TASK DETAILS:
Please retype, unchanged, each line from the top of the material below through the line where "Given: Open the Applications menu" appears.

- - - -

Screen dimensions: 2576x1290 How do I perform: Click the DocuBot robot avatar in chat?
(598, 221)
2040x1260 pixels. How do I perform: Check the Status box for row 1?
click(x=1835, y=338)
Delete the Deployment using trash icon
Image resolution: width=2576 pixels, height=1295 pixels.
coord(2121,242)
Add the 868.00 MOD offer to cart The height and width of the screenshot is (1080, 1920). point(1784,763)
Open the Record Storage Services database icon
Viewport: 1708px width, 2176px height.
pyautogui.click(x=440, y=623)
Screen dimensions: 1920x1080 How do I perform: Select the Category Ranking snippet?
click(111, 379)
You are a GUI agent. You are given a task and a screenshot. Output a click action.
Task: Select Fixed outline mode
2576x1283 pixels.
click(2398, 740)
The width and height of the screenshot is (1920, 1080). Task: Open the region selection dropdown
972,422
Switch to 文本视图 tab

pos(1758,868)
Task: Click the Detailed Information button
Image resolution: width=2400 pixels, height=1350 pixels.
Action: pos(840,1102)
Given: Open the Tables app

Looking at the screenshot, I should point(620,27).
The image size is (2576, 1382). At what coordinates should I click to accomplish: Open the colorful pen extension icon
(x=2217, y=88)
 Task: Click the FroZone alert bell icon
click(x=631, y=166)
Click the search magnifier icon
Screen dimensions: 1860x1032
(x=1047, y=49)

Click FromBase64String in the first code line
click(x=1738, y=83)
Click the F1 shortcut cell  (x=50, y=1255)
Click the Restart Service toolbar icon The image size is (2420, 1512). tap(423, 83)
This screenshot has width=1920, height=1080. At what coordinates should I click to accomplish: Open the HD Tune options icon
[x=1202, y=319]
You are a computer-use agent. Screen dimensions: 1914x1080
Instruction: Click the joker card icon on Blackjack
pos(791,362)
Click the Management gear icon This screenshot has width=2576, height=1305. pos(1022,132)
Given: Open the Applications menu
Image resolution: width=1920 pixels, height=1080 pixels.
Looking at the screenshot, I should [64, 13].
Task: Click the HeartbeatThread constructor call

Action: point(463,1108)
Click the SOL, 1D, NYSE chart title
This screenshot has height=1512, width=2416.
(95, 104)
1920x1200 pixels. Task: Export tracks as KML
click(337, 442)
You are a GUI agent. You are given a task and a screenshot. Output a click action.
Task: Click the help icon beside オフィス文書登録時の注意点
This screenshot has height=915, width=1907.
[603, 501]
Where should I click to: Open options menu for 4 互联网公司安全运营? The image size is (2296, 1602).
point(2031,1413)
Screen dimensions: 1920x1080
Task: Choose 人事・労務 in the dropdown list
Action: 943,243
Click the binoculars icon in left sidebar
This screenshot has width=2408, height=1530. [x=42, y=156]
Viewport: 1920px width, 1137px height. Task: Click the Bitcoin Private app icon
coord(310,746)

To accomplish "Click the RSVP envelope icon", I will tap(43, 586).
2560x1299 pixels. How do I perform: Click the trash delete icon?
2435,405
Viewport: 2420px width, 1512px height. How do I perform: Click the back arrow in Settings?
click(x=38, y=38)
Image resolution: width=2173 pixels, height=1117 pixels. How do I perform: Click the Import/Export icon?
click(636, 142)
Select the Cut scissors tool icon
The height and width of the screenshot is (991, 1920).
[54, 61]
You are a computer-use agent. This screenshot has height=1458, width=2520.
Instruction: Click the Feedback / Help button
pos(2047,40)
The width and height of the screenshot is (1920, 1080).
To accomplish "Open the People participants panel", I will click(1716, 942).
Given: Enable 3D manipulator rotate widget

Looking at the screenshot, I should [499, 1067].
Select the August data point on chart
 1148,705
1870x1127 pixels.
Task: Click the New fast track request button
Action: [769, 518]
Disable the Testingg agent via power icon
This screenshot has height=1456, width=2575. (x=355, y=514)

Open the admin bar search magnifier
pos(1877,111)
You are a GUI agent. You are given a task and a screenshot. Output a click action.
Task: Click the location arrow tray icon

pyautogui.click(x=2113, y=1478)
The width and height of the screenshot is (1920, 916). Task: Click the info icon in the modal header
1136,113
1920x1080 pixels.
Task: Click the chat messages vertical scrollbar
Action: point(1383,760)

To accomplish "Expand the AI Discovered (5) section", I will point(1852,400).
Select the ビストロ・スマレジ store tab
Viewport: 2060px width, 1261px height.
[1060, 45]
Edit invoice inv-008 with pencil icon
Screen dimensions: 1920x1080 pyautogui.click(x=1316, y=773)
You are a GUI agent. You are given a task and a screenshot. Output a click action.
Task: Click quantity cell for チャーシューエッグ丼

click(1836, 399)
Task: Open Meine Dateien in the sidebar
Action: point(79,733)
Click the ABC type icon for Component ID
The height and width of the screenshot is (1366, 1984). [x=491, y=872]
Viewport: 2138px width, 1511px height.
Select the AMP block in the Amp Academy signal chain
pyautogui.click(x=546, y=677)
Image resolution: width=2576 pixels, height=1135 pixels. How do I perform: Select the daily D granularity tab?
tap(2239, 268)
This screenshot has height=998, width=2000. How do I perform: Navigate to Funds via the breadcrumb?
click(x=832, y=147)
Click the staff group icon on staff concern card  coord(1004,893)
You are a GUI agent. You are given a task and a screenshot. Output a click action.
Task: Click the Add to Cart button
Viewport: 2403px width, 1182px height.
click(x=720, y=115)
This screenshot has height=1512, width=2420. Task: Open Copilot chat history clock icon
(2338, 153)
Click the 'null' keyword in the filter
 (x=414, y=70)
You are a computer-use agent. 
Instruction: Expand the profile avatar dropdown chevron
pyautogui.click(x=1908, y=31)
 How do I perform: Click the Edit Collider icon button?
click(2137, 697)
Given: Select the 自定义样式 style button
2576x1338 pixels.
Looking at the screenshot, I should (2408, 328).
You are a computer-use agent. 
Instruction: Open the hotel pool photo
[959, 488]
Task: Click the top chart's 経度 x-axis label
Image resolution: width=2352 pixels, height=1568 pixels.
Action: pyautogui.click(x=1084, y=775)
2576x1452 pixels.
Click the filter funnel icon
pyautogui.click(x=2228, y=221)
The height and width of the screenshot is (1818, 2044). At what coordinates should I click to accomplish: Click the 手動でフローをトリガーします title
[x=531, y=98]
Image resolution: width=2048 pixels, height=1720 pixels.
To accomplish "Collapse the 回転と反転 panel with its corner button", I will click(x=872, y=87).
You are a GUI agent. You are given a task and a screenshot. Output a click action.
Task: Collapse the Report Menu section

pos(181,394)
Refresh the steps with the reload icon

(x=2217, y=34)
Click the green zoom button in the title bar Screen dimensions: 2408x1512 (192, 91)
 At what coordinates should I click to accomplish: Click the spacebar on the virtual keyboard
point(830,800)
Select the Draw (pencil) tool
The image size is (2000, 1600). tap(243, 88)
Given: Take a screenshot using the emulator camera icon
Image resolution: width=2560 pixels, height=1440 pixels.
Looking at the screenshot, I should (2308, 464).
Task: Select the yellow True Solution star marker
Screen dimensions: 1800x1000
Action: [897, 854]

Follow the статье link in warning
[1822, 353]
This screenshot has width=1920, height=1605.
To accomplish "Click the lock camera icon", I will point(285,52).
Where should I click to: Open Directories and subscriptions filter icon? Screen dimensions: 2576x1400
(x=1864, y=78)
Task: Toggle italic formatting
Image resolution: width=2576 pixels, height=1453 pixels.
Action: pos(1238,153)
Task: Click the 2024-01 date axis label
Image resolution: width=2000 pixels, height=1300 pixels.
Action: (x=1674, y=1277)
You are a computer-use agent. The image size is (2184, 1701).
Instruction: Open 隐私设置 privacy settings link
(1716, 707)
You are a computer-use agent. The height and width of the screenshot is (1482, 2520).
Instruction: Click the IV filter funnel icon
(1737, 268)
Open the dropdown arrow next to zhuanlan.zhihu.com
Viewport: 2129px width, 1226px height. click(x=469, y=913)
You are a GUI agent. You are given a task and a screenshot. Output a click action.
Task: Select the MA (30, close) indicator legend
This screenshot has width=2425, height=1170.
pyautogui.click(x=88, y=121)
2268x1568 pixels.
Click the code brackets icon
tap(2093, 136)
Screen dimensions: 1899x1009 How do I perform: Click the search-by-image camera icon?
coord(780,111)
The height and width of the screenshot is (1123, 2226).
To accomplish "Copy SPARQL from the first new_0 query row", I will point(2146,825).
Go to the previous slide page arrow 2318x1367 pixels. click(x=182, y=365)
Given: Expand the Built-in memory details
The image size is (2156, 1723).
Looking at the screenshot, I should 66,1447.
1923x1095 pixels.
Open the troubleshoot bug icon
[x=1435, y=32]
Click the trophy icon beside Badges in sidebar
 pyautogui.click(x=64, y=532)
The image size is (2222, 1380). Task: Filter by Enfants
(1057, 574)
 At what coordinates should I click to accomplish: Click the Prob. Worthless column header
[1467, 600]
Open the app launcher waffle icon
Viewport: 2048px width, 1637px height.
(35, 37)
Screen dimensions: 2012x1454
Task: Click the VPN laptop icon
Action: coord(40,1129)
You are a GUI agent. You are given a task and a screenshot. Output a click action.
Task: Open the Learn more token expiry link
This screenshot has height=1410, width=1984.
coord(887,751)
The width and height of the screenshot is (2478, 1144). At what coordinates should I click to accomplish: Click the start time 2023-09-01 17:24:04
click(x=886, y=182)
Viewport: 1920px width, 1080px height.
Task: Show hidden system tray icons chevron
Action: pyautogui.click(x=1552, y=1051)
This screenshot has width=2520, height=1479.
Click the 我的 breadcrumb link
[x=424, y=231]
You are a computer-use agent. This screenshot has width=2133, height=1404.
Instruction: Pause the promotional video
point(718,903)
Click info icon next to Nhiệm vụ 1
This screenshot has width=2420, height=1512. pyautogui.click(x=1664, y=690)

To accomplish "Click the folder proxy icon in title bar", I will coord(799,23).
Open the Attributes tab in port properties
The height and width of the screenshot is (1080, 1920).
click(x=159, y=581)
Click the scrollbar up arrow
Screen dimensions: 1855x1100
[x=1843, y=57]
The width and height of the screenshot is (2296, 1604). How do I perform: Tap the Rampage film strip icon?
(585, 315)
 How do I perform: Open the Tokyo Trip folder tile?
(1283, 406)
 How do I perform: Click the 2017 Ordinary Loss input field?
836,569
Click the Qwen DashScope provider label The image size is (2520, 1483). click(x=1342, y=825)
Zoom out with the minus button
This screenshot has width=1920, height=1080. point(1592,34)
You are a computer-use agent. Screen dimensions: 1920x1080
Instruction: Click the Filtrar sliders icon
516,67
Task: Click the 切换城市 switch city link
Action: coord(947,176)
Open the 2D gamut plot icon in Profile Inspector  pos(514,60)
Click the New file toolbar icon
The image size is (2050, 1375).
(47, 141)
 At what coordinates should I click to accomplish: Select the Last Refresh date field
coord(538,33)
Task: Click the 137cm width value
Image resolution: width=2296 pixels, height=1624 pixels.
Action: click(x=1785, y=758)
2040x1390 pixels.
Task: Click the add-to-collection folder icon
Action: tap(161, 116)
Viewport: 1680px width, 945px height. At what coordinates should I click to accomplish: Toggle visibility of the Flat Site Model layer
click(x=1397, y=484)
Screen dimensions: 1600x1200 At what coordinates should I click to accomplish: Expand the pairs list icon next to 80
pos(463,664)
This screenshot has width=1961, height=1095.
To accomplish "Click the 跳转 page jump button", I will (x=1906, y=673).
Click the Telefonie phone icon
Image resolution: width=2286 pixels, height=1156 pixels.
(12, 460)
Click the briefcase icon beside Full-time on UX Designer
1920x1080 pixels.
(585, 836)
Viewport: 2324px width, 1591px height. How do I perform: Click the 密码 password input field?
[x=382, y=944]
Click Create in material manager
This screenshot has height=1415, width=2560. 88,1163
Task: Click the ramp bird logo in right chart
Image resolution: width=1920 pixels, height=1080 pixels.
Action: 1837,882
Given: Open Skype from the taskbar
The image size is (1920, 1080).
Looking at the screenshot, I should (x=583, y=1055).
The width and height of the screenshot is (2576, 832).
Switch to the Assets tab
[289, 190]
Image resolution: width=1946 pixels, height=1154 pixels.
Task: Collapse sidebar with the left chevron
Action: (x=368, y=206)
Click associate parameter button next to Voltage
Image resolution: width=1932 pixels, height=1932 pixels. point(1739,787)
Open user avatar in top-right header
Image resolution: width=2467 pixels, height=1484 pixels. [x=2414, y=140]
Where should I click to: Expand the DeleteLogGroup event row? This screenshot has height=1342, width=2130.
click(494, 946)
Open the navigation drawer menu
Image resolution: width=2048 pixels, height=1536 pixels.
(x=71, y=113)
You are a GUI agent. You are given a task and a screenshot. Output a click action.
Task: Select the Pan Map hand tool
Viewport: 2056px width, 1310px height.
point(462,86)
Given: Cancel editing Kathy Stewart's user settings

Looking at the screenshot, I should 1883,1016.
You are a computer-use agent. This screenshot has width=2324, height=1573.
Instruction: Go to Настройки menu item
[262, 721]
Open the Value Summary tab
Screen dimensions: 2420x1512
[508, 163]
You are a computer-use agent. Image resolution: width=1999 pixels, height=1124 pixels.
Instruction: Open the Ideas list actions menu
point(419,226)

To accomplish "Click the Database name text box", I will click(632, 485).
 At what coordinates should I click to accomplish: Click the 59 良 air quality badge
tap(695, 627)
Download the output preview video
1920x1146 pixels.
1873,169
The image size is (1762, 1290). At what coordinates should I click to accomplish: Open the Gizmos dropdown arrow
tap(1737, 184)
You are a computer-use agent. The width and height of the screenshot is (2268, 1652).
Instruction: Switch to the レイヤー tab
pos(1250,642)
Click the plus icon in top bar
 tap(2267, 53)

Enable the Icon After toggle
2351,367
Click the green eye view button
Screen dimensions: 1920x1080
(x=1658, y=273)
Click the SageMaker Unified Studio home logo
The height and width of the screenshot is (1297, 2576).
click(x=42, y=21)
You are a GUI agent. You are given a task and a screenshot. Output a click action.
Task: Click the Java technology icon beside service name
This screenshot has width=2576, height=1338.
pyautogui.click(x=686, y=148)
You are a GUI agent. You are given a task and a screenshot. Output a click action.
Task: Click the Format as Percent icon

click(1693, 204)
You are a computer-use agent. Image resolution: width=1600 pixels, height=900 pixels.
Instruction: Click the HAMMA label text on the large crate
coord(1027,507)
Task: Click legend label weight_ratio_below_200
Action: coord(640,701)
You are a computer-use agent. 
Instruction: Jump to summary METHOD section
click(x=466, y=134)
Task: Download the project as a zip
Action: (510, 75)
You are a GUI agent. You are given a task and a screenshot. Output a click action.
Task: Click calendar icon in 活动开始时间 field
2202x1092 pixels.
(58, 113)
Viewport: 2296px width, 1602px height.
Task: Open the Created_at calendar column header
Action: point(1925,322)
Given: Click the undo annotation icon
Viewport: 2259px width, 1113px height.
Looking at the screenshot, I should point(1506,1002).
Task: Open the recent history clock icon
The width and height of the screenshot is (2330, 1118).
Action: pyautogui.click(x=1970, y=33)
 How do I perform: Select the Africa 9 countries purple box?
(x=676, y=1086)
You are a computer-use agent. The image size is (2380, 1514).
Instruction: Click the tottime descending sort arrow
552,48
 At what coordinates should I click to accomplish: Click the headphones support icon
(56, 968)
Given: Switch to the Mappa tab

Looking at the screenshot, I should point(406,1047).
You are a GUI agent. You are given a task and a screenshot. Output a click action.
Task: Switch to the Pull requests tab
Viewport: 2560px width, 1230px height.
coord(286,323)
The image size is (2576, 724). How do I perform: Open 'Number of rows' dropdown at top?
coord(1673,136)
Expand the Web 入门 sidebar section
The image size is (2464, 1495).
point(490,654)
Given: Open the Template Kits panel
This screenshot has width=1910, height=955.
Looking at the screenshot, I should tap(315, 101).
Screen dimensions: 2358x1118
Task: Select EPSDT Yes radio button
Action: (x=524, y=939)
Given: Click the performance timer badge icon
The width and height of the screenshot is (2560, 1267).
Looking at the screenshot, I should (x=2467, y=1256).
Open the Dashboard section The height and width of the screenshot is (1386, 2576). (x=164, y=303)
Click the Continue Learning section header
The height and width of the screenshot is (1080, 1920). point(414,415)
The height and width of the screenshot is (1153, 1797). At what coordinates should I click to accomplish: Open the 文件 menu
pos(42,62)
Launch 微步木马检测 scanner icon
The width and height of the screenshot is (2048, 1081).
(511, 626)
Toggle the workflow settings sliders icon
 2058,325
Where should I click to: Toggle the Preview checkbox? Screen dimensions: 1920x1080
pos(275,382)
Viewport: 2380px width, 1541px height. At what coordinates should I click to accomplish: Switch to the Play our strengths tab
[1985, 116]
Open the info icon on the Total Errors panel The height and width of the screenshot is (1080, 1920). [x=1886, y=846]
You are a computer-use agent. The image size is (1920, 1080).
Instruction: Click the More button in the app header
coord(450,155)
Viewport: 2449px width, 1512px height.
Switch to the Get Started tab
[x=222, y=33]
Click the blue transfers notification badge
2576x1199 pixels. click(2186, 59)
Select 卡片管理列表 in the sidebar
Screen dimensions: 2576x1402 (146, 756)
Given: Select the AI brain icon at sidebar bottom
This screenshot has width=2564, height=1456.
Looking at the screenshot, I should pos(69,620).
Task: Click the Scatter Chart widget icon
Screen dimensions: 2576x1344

- - - -

RESPONSE TO THIS EXERCISE:
Screen dimensions: 2576x1290 How do I perform: Click the DocuBot robot avatar in chat?
(598, 221)
2040x1260 pixels. How do I perform: Check the Status box for row 1?
click(x=1835, y=338)
Delete the Deployment using trash icon
Image resolution: width=2576 pixels, height=1295 pixels.
coord(2121,242)
Add the 868.00 MOD offer to cart The height and width of the screenshot is (1080, 1920). point(1784,763)
Open the Record Storage Services database icon
Viewport: 1708px width, 2176px height.
pyautogui.click(x=440, y=623)
Screen dimensions: 1920x1080 How do I perform: Select the Category Ranking snippet?
click(111, 379)
You are a GUI agent. You are given a task and a screenshot. Output a click action.
Task: Select Fixed outline mode
2576x1283 pixels.
click(2398, 740)
The width and height of the screenshot is (1920, 1080). Task: Open the region selection dropdown
972,422
Switch to 文本视图 tab

pos(1758,868)
Task: Click the Detailed Information button
Image resolution: width=2400 pixels, height=1350 pixels.
Action: pos(840,1102)
Given: Open the Tables app

Looking at the screenshot, I should point(620,27).
The image size is (2576, 1382). At what coordinates should I click to accomplish: Open the colorful pen extension icon
(x=2217, y=88)
 Task: Click the FroZone alert bell icon
click(x=631, y=166)
Click the search magnifier icon
Screen dimensions: 1860x1032
(x=1047, y=49)

Click FromBase64String in the first code line
click(x=1738, y=83)
Click the F1 shortcut cell  (x=50, y=1255)
Click the Restart Service toolbar icon The image size is (2420, 1512). tap(423, 83)
This screenshot has width=1920, height=1080. At what coordinates should I click to accomplish: Open the HD Tune options icon
[x=1202, y=319]
You are a computer-use agent. Screen dimensions: 1914x1080
Instruction: Click the joker card icon on Blackjack
pos(791,362)
Click the Management gear icon This screenshot has width=2576, height=1305. pos(1022,132)
Given: Open the Applications menu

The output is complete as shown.